O ex-CEO da FTX, Sam Bankman-Fried, que atualmente cumpre uma pena de 25 anos por fraude, renovou os elogios públicos ao presidente dos EUA, Donald Trump, alimentando especulações de que espera obter um perdão presidencial.
Numa publicação recente no X, escrita através de um intermediário usando comunicações aprovadas pela prisão, Bankman-Fried apoiou a decisão de Trump de lançar ataques contra o Irão. Ele enquadrou a medida como necessária para combater o risco nuclear e afirmou que a operação reduziu drasticamente a capacidade militar iraniana.
Os comentários marcam a sua mais recente numa série de declarações de apoio ao presidente dos EUA. Em publicações anteriores, apontou para preços de gasolina mais baixos sob Trump do que na era Biden e noutros países. Também creditou Trump por "salvar" a SEC ao substituir o antigo presidente Gary Gensler por Paul Atkins, argumentando que a mudança aliviou a pressão sobre as empresas de criptomoedas e reduziu o conflito entre agências.
O tom chamou a atenção, dada a posição legal de Bankman-Fried. Os perdões presidenciais historicamente estenderam-se a crimes financeiros, e Trump mostrou disposição para conceder clemência em casos de alto perfil. Ross Ulbricht, que operava uma plataforma de mercado negro digital chamada Silk Road, foi condenado à prisão perpétua sem possibilidade de liberdade condicional em 2015, antes de Trump o libertar pouco depois de tomar posse em 2025. Para Bankman-Fried, cuja condenação resultou de um dos maiores colapsos financeiros na história das criptomoedas, o alinhamento público com o presidente pode servir um propósito claro.
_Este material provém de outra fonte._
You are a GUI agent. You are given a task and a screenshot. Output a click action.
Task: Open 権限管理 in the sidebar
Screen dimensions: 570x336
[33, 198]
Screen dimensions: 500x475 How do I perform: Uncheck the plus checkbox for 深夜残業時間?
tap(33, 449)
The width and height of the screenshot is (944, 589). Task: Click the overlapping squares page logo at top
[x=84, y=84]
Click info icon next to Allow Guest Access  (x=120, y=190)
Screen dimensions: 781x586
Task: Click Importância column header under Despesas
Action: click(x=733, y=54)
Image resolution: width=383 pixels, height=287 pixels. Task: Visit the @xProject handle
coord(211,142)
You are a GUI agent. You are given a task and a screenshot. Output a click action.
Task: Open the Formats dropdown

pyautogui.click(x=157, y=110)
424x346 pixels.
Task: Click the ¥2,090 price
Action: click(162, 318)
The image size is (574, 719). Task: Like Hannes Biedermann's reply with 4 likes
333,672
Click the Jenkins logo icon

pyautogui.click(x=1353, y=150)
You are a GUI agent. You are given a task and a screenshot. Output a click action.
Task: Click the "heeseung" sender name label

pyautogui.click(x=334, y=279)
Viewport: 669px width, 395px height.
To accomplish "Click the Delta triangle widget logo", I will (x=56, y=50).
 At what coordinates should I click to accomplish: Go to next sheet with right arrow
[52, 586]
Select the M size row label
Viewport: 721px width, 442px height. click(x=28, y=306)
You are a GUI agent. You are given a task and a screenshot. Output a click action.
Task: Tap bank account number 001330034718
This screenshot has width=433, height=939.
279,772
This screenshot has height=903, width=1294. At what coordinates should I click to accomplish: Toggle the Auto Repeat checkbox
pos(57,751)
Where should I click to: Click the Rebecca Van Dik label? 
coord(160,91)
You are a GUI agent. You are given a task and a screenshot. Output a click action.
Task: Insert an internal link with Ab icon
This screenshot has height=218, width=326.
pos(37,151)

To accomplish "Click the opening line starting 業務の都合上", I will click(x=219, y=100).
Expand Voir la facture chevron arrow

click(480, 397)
O seu esforço de aproximação surge enquanto os restos do seu antigo império continuam a desenrolar-se. No início desta semana, o FTX Recovery Trust anunciou que irá distribuir cerca de 2,2 mil milhões de dólares aos credores como parte de um processo contínuo do Capítulo 11, aproximando as taxas de recuperação do reembolso total para muitas classes de reclamação.
Ainda assim, os danos do colapso da FTX são profundos. Milhões de clientes perderam acesso aos fundos em 2022, e o evento abalou a confiança nos mercados de criptomoedas. Os preços caíram, as empresas falharam e os reguladores intervieram com uma fiscalização mais rigorosa. O caso permanece um ponto de referência para o risco na indústria.
O elogio de Bankman-Fried à política de Trump para o Irão surge enquanto essa decisão enfrenta críticas crescentes, com alguns alertando que o conflito poderá pressionar as finanças públicas e perturbar o fornecimento global de petróleo, bem como preocupações sobre inflação e custos mais elevados para famílias e empresas.
Por enquanto, Bankman-Fried permanece atrás das grades, comunicando através de intermediários enquanto a sua antiga empresa reembolsa os credores. Os seus advogados apresentaram uma moção para um novo julgamento em fevereiro, à qual o governo se opôs. A sua mensagem pública, contudo, sugere que está a tentar moldar um resultado além do tribunal.